That is why reviews are important. I used to feel like reviews were sort of a civic duty, like voting. That still stands, except much more so. It would be like voting in a system where I felt like my vote really counted. I now know that if I read a book and like it, I can have a real impact on the chances the author has to write more. I recently ran across a little book by an unknown author. I read it and liked the story okay. But more than that the style was fresh and there was real heart and emotion in it. There were a couple technical issues. The author was independent and not wealthy at all and obviously didn't have a lot of support or the ability to hire expensive editors. (EVERY author needs editors. Please don't believe that a "good writer" ought to write without typos. All writers commit typos and they are much easier for readers to see than for the writer. It is virtually impossible to polish 80,000 words or more to technical perfection even with several editors working on it.) Anyway, I saw that the book had only a few reviews and an 3-something average. I really wanted to see more work by this author because I liked the voice, even with the technical issues. I gave the book a five-star review and it made a big difference. That's power! The author went from having very little chance of getting more readers to being in a category with a fighting chance, due to my review. 

Since then, I have seen that there are a lot of new independent writers climbing the long hill toward being established authors. And if I read them, I get to choose which ones I help to the top. And it doesn't take much. Those long rambling reviews that rehash the plot may be fun to write (and they may seriously help the author's self-esteem if they are nice).

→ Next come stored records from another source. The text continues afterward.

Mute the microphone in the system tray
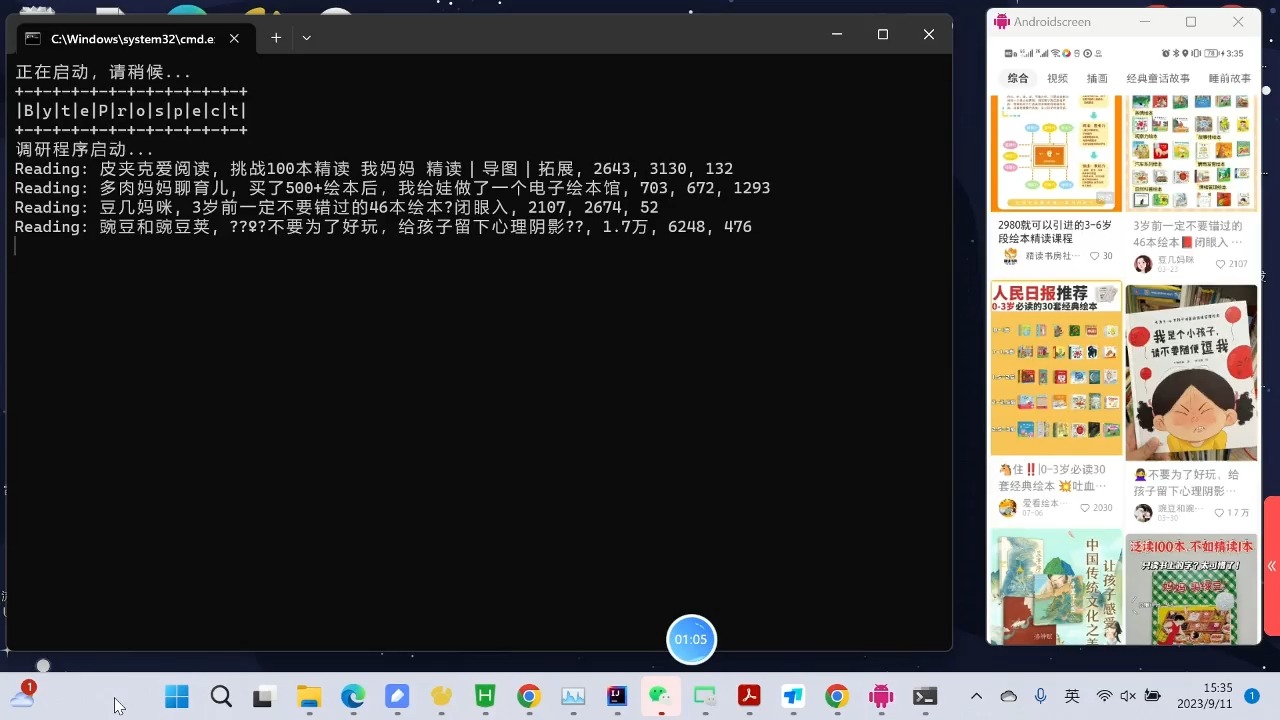The height and width of the screenshot is (720, 1280). pyautogui.click(x=1040, y=696)
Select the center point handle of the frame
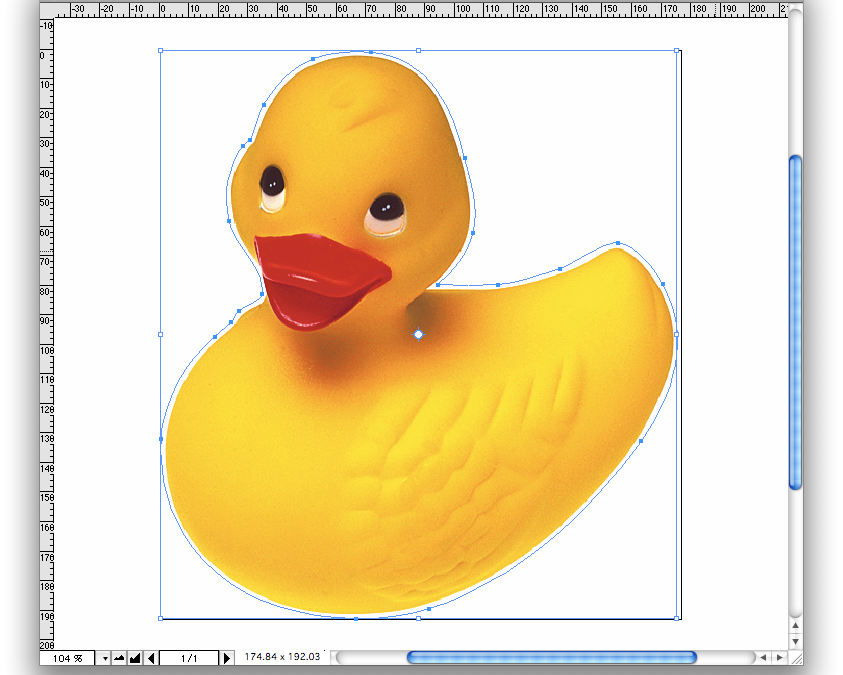Viewport: 843px width, 675px height. [x=418, y=334]
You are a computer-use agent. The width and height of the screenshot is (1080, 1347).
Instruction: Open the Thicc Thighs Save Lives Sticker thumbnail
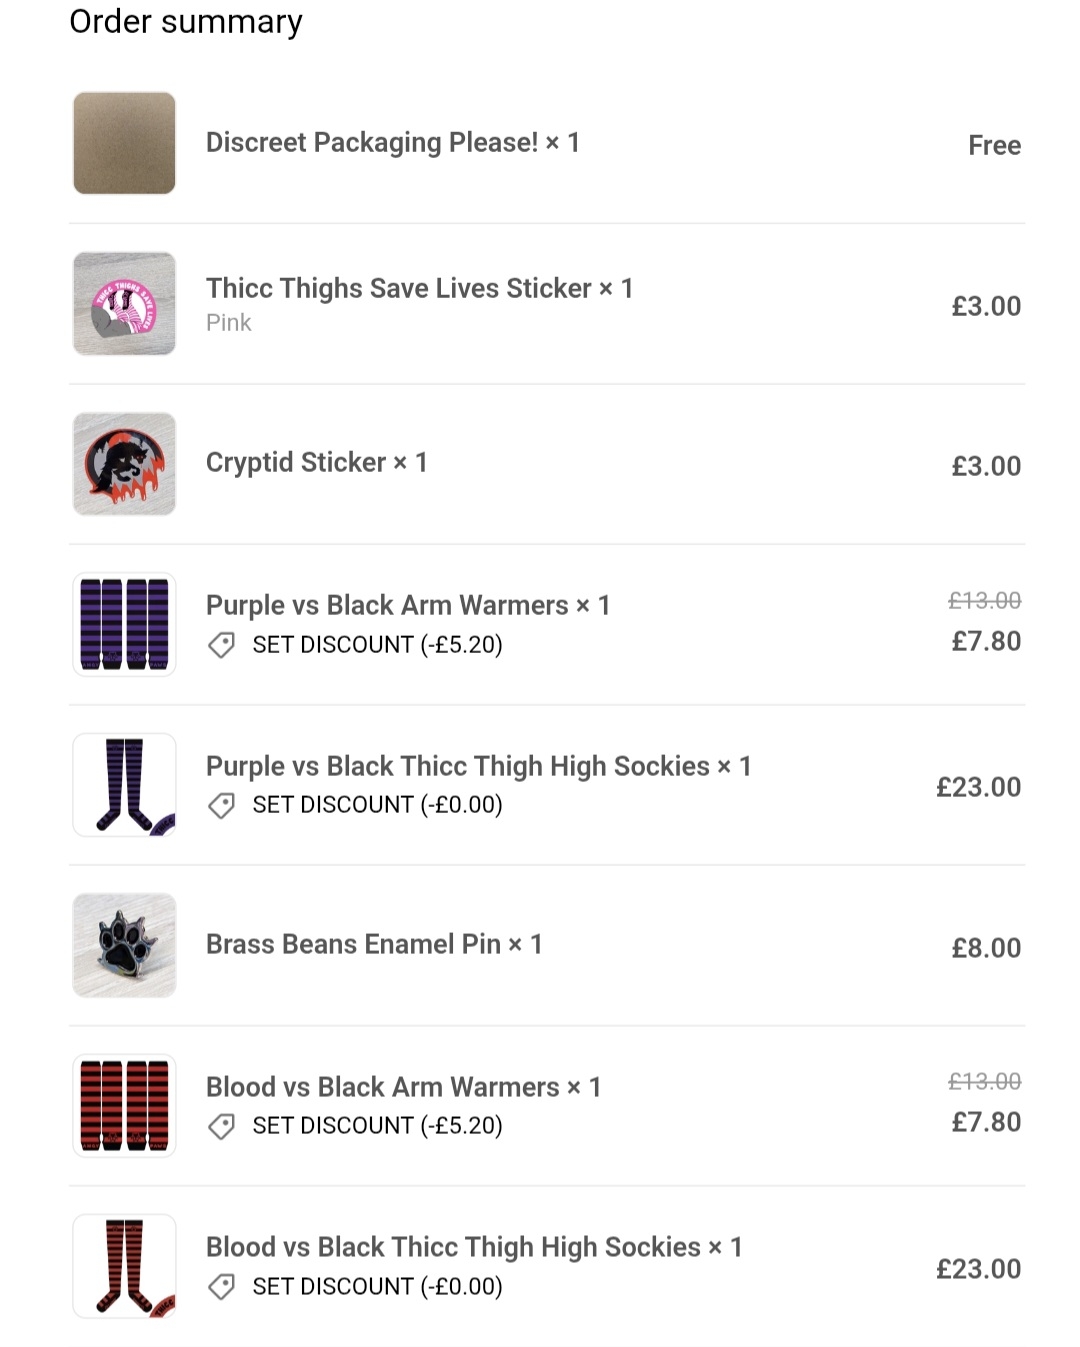pyautogui.click(x=124, y=304)
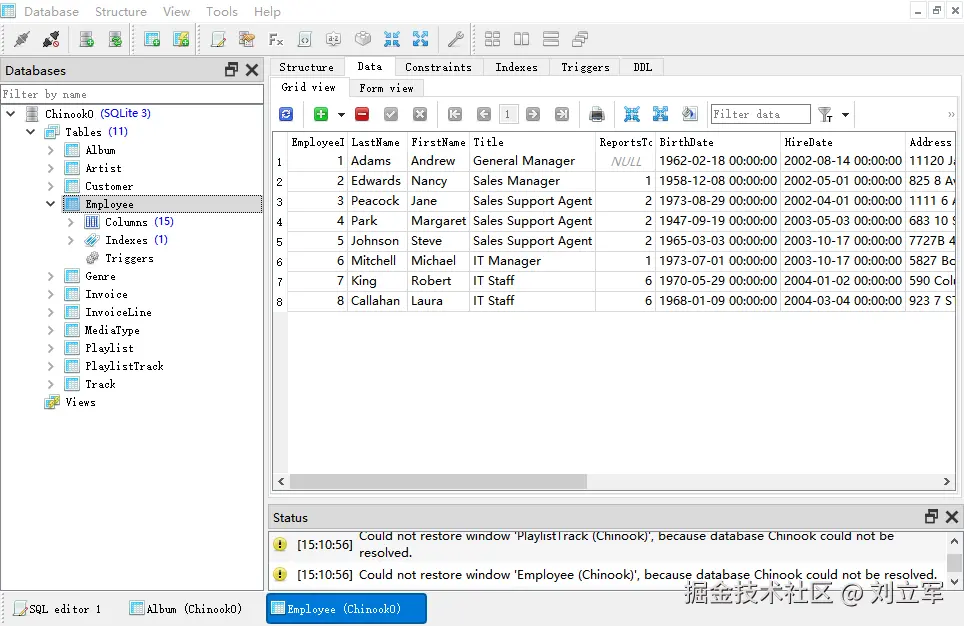Refresh the Employee table data grid

pos(286,114)

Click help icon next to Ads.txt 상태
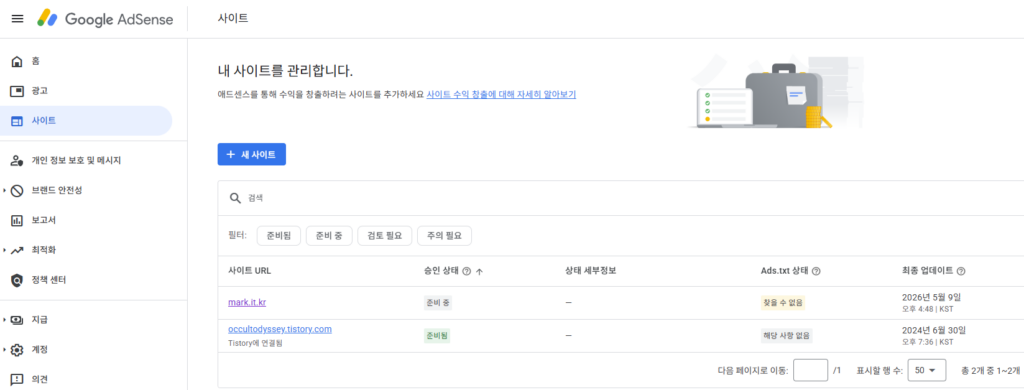point(816,271)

But what really matters in terms of an author's career are numbers, how many reviews with how many stars. You don't have to write more than 20 words to make a real difference.

I personally like to see good, thought-provoking books. I like books with great adventure that don't use gratuitous violence for cheap thrills, that reflect real emotions and show characters as real people. I want to see more books about minority cultures that we don't know enough about. I want to see more books that go beyond formulaic fiction. And we are going to see all those things much more in the future than we do now because "I am not the only one"  as John Lennon said. We the people may not have all the power in today's world, but I am seriously excited about the fact that we do have the power when it comes to book publishing at the moment. It is possible that some monolithic corporations will be able to get things back under their control eventually, but for now this is a place where alternatives actually get to take off.

So, think about what kinds of books you like and join this quiet, beautiful, literary revolution. Write reviews and you just wait and see. You will get more of what you like and less of the stuff you have always been annoyed by in the media and mass-market books. 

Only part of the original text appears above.